(SOURCE DATA)

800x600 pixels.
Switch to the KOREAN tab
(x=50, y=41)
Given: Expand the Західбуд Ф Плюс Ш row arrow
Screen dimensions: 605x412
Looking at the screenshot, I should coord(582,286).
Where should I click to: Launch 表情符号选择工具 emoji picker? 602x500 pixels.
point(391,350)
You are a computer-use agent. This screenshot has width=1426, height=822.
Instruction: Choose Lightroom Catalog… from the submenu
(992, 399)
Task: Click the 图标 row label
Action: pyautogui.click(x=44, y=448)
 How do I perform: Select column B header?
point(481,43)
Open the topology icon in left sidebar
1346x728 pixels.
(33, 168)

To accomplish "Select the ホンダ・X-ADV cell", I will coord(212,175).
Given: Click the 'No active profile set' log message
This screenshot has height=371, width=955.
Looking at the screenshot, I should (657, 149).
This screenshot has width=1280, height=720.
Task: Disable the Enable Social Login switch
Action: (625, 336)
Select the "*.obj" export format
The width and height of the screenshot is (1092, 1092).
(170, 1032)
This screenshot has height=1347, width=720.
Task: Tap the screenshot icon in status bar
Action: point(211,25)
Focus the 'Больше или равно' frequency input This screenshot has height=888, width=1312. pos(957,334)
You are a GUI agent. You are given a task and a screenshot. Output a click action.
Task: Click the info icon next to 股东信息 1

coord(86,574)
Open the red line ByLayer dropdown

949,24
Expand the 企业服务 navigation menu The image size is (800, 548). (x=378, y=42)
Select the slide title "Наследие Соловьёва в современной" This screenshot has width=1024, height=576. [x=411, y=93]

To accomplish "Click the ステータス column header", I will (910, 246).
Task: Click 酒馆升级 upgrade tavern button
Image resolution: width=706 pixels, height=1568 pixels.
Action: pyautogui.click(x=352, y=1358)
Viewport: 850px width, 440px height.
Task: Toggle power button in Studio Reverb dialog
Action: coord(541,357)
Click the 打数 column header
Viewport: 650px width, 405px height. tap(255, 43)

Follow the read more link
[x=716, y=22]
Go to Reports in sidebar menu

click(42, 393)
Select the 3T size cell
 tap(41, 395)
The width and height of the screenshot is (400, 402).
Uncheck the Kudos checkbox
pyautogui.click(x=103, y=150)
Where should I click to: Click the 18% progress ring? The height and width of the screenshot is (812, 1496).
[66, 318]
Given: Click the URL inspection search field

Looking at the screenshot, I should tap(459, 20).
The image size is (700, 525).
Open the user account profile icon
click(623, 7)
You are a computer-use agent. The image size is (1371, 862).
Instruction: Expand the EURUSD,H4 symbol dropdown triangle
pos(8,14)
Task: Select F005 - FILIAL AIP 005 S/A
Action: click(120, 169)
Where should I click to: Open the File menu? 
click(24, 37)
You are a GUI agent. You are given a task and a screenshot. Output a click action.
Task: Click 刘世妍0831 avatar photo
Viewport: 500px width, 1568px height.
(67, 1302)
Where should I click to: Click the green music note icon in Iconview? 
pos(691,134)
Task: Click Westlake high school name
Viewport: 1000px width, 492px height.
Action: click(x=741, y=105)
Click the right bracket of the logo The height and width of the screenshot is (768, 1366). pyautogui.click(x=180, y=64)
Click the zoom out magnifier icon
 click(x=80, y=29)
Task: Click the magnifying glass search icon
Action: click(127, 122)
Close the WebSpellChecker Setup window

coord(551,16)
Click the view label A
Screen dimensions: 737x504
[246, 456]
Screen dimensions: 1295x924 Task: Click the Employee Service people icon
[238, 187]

(End SOURCE DATA)

TASK BRIEF – Look through the entries above for the word "computer". Say how many lines contain it, using only a number.

SOLUTION FOR THIS EXERCISE – 2